JU REI clocks in at a mere 77 minutes and is organized in 10 chapters. The film opens with chapter 10 and works it's way back to the 1st chapter and then a prelude. In chapter 10 we see some Japanese schoolgirls dancing to a boom box in an alleyway late at night. Suffice it to say that things don't go so well from there. Bad for them and bad for us since it's the first indication that JU REI is on the low rent side of things. By this I mean, their demise is pretty silly and consists of arms reaching up from out of frame and grabbing them. The film then cuts to the next chapter. We learn, as the film works it's way to the prelude sequence, that there is a mysterious hooded figure that curses people by contact.

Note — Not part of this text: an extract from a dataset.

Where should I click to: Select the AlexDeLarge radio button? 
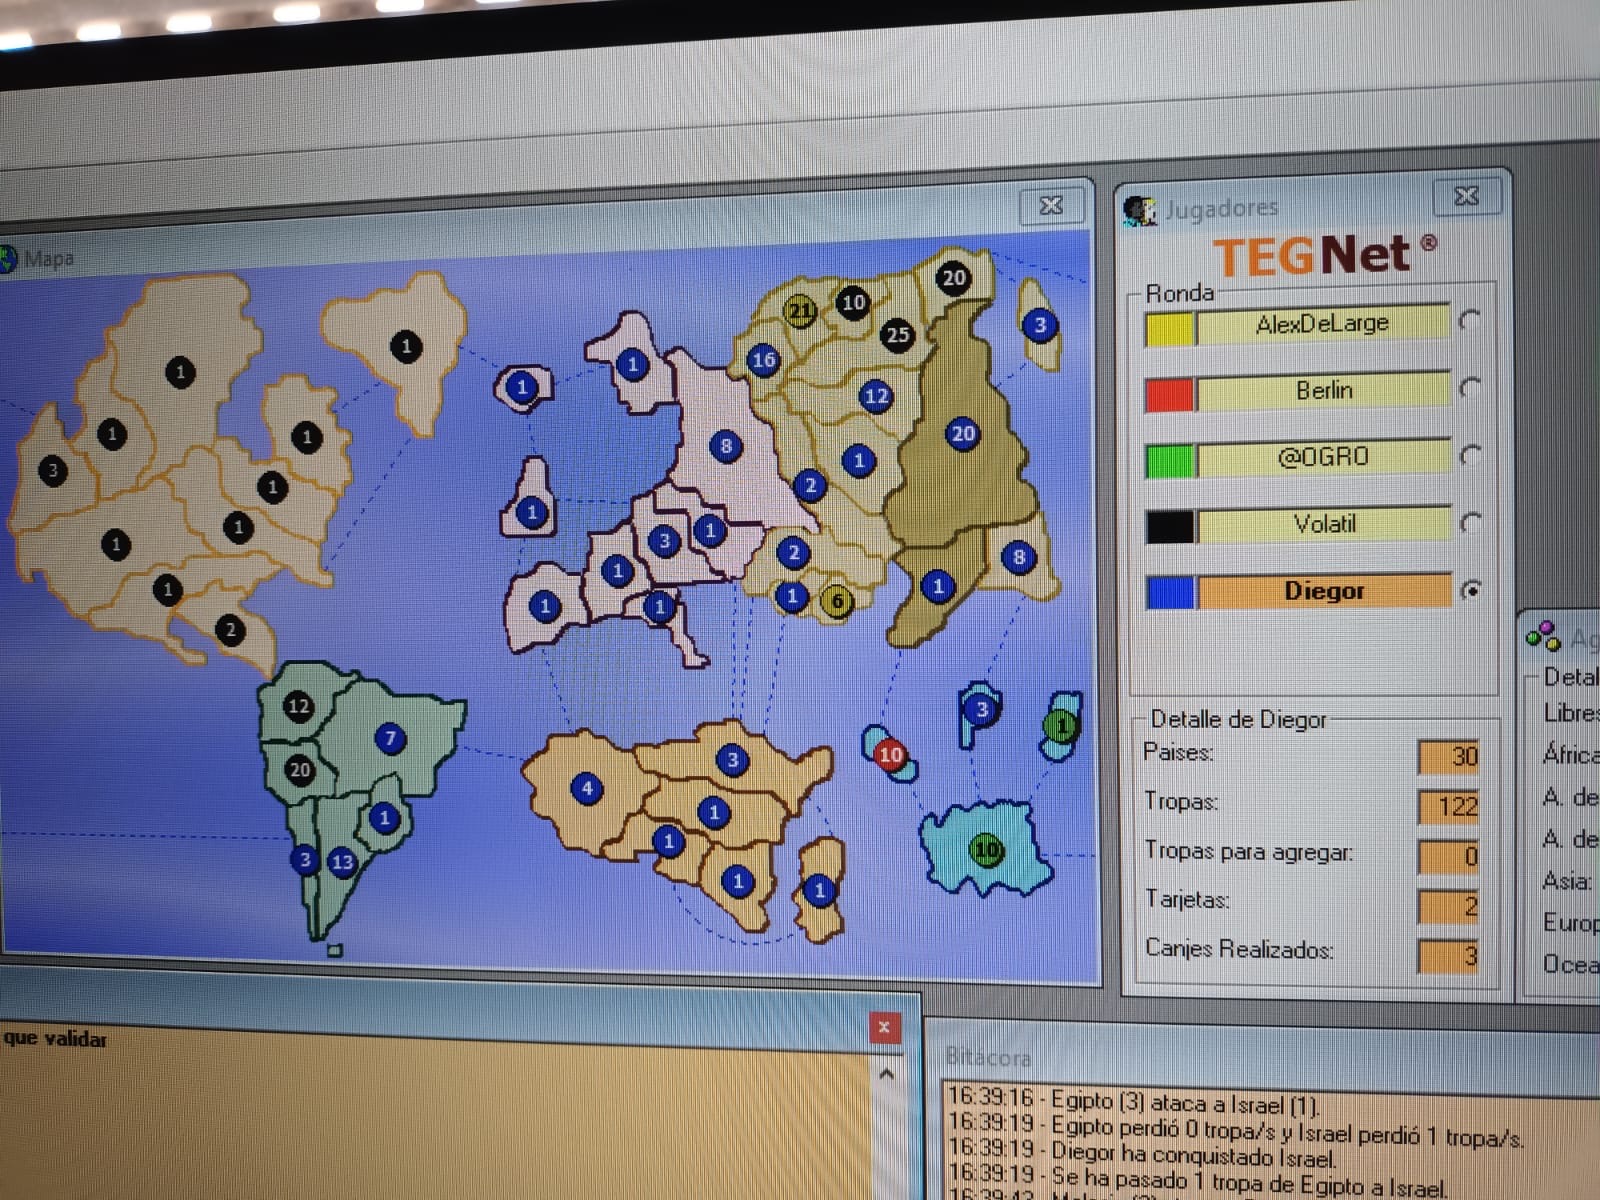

These cursed individuals will then, ultimately, forward the curse to the next victim. So, connecting the chapters are the victims in the earlier chapters killing/cursing the victims in the subsequent later chapters. Sort of a perverse "pay it forward" set up.
I don't have a problem with this scenario even given that is so typical of Japanese horror; it's the execution that brings it down. As I mentioned, the film is decently acted and competently shot, it's just not inventive in any way and lacks tension in most of the chapters. The ghoulish victims aren't very menacing and each chapter ends just as the victim is being cursed/killed.
I will say, however, there were two shorts moments in JU REI that were quite compelling. One in which, a young schoolboy is waiting at school to be picked up by his mother. In the sequence, the boy thinks his mother is waiting for him at the top of a staircase, and goes towards the figure. Well, it wasn't mom. This small moment worked very well and actually, disturbed me a little. The second moment was a scene in which an elderly woman is confined to a bed in a nursing home. The poor woman is trapped and terrified as one of the mysterious figures slowly comes to get her. The moment was drawn out and worked quite well. Both scenes were similar in the sense that two relatively helpless characters, a child and an elderly woman, were menaced and, ultimately, consumed by this evil. It was rather unnerving. Unfortunately, these two moments only took about four minutes of screen time and were definitely the exception as far as genuine scares go.
So, like a lot of American direct to video films, and unlike many of their Japanese counterparts, JU REI fails to deliver and only manages a few creepy moments. Asian horror fans might find some aspects of the film interesting, considering it is such a pastiche of more successful films, but viewers new to the genre would be better served starting off with RINGU or any number of other Japanese films in this genre.